— Start of PROVIDED RECORDS —

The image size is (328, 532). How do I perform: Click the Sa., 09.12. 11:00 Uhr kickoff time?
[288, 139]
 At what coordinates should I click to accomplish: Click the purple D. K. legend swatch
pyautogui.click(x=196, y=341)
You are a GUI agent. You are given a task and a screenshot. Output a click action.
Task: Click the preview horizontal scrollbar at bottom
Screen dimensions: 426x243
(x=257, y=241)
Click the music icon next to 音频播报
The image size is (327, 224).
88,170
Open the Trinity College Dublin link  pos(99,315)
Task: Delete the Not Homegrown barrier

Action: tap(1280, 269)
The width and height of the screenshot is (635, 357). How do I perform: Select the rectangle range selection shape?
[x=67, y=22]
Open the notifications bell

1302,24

— End of PROVIDED RECORDS —
— Start of PROVIDED RECORDS —

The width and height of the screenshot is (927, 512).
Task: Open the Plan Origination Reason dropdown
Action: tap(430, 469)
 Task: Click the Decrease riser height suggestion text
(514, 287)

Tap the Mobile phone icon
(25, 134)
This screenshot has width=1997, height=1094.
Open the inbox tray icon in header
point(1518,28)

— End of PROVIDED RECORDS —

Return the rows starting with the line that contains "Tap the Mobile phone icon" and going on through the line that contains "point(1518,28)", repeated exactly as they stand.

Tap the Mobile phone icon
(25, 134)
This screenshot has width=1997, height=1094.
Open the inbox tray icon in header
point(1518,28)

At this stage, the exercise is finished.